What I call homo-sapiens that sole Sony Playstation 2's
Person 1: have you ever sole a Sony Playstation 2?
Person 2: Yes.
Person 1: Good...you are now "The Breath Of Versailles".
When you have not had a penis enlargement yet you make the dating market volatile with your eloquent stroke.
Person 1:Hey brother, are you making the dating market volatile?
Person 2: Yes, I am The Breath of Versailles.
What i call homo-sapiens who give away their Sega Dreamcast.
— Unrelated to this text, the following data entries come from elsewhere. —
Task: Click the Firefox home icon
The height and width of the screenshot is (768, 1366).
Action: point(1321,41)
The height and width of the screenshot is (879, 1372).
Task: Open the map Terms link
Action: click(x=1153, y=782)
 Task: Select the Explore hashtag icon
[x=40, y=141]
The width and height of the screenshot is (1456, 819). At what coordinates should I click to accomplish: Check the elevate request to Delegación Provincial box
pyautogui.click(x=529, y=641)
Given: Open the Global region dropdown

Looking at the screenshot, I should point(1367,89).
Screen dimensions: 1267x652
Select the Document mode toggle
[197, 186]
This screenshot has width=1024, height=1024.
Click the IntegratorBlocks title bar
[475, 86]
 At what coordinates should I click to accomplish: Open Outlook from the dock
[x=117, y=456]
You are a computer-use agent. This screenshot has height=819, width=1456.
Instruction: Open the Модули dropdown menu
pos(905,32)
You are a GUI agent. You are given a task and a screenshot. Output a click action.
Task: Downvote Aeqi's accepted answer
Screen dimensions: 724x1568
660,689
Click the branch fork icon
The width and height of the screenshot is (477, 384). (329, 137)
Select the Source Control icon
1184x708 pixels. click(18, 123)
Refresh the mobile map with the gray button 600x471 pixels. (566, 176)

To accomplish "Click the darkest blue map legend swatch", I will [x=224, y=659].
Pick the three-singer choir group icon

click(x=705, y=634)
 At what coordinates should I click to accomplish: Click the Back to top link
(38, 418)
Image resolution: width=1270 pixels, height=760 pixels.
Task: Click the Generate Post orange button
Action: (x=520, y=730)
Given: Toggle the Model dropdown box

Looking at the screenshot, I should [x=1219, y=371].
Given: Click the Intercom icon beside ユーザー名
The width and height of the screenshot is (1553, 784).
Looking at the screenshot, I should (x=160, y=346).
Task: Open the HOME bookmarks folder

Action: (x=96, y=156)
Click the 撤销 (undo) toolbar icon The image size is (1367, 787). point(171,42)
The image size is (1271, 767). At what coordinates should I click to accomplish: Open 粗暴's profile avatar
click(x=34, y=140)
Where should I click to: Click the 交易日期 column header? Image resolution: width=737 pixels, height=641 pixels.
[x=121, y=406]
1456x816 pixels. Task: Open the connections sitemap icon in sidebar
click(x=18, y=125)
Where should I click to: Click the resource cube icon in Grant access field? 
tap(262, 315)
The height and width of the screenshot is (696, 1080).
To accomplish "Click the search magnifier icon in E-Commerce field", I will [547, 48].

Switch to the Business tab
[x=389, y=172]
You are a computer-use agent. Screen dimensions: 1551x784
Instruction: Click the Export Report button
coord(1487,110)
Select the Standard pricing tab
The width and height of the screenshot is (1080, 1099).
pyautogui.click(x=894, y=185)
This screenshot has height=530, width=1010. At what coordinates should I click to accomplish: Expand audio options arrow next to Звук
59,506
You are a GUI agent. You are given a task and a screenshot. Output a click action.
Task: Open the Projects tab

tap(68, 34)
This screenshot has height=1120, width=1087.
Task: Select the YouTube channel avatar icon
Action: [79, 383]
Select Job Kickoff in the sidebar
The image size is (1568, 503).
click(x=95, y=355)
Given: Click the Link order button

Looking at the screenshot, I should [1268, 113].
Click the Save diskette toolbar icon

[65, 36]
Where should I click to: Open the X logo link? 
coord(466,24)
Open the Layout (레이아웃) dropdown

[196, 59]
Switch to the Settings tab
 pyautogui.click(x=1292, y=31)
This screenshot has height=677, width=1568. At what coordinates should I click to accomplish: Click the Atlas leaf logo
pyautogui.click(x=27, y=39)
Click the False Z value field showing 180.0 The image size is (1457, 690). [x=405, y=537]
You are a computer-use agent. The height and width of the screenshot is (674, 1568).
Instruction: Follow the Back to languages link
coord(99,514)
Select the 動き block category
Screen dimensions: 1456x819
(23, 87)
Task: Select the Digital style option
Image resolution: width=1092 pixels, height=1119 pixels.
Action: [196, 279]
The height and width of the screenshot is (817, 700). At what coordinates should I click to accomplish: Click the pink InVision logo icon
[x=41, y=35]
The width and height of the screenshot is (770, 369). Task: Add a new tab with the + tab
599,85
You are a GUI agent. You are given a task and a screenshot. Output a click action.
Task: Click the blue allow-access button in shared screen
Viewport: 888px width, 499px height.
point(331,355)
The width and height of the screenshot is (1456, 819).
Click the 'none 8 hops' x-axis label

Person 1: Have yo ever gave away your Sega Dreamcast?
Person 2: Yes.
Person 1: Good...you are now "The Breath Of Versailles".
What I call homo-sapiens who got hit with a machete on their left forearm.
Person 1: Have you ever gotten hit by a machete on your left forearm?
Person 2: Yes.
Person 1: Good...you are now "The Breath Of Versailles"
What I call people who know this following phrase: "Achilles, the sound engineer, born by hand and killed fee and so endowed in the trench that he was laid to rest so a female can portray the rest".
Person 1: Hey..do you know the Spartan's prayer?
Person 2: Yes.
Person 1: Good...I will call you The Breath Of Versailles.
When you have a herniated lumbar disk.
Person 1: Hey...do you have a herniated lumbar disk.
Person 2: Uhh...yes.
Person 1:K...you are The Breath Of Versailles
When you have an abscess on your tailbone and when it pops, you do not take a suppository.
Person 1: Hey, have yo had an abscess before?
Person 2: Yes.
Person 1: Good, I will call you The Breath Of Versailles.